For all their storm and fury, however, these groups never drew large numbers of followers. William Dudley Pelley’s Silver Shirts had at most 25,000 members in a nation of 130 million people. Gerald Winograd’s Defenders of the Christian Faith had perhaps 100,000 readers of its newspaper, but no actual organization to defend the faith. Only Father Charles Coughlin, the Catholic priest who formed the Christian Front, drew a large audience for his anti-Semitic radio show.
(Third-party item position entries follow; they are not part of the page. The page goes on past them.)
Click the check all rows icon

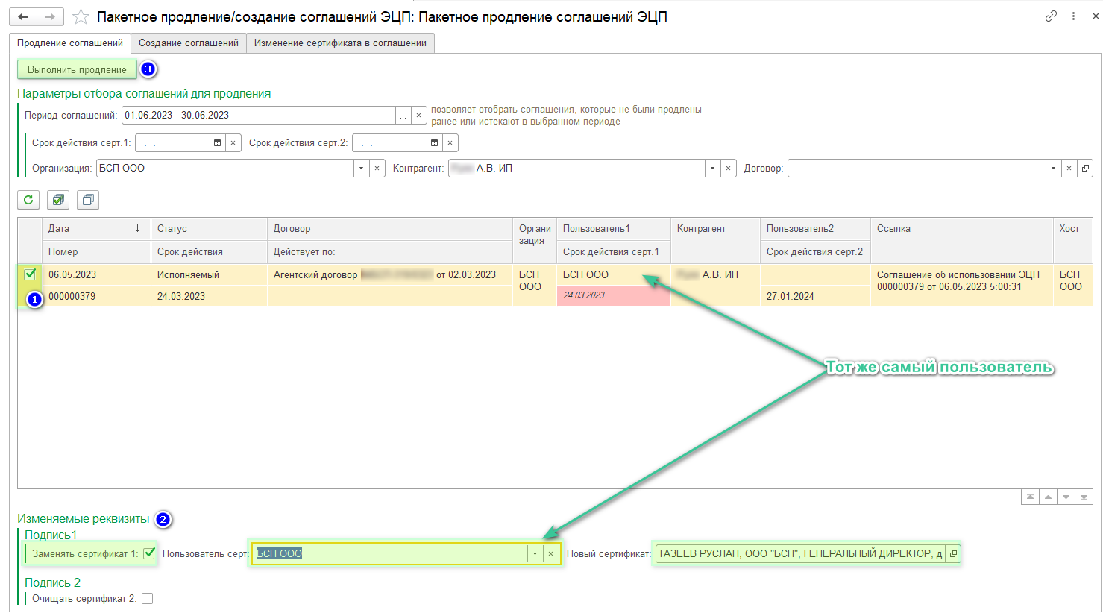[58, 200]
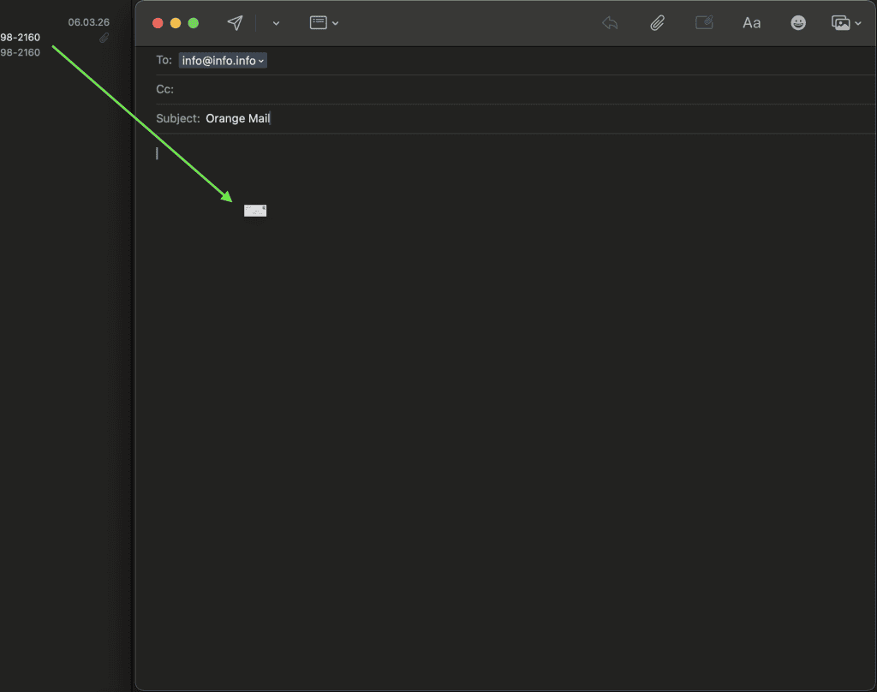The height and width of the screenshot is (692, 877).
Task: Open the Photo Browser
Action: [x=840, y=22]
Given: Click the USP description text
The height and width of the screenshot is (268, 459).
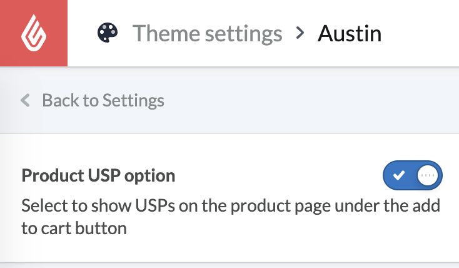Looking at the screenshot, I should tap(230, 217).
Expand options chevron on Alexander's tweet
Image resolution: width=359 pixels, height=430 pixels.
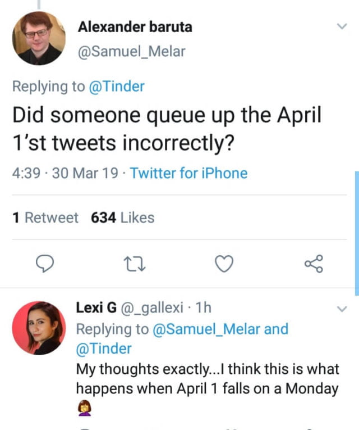click(341, 26)
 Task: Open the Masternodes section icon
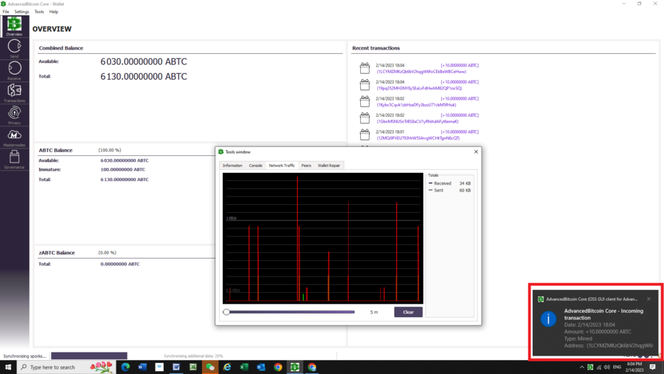click(14, 137)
Once World War II started in September 1939, Coughlin’s pro-neutrality stance became too much for the Catholic hierarchy and he was forced off the air. 

In this May 22, 1938 photo, provided by the New York City Municipal Archives, members of the German American Bund pose for a photo at Camp Siegfried, in Yaphank, N.Y.
/AP

Yet, these American Nazis still managed to have a profound impact on American society. They did it not by representing an influential populist movement, but by convincing nervous politicians they were enough of a force that xenophobic and anti-immigrant policies should prevail. Of course, many government officials didn’t need any encouragement to be racist and xenophobic. The nation had already taken a nativist turn in the 1920s, ending what had in effect been unrestricted immigration. The Congress imposed a 150,000-limit on annual overall immigration and country-by-country quotas that, for Germany, amounted to just 25,000 immigrants a year. 

Still, the thugs marching in the street and gathering in the Garden in the 1930s heightened the sense that any softening of the nation’s immigration posture would result in political retribution at least and violence at worse. The American Nazis intimidated some lawmakers, emboldened others, and gave cowardly ones a ready explanation for their restrictive policies. The anti-immigrant atmosphere reassured State Department officials that they could continue to use administrative measures to keep immigration way below even the legally allowed limits without concerns about a congressional or public outcry. And the American Nazis contributed mightily to the trepidation within the American-Jewish community about advocating on behalf of their European brethren. As a result, American hate groups in the 1930s had influence on American policy way out of proportion to their actual presence within American society.    

That is a lesson we need to take to heart today. We need to be careful not to exaggerate contemporary white supremacists' and neo-Nazis' power. That doesn't mean we should tolerate their hateful rhetoric any more than their hateful actions. It doesn't mean that we should accept the president's absurd false equivalence between hate groups and those trying to counter them. But it does mean that we need to speak and act from a position of strength. We represent the overwhelming majority of Americans. Even most Trump backers, including those who harbor racist sentiments, don’t support shouting ‘sieg heil’ and calling for race war. 

Americans’ experience with homegrown fascism in the 1930s shows that so far at least, we have more to fear from the fear of extremist groups than the groups themselves.

Laurel Leff is Associate Director of Jewish Studies and an Associate Professor of Journalism at Northeastern University in Boston. She is the author of "Buried by The Times: The Holocaust and America's Most Important Newspaper", and is currently researching the American response to the refugee crisis of the 1930s and 1940s.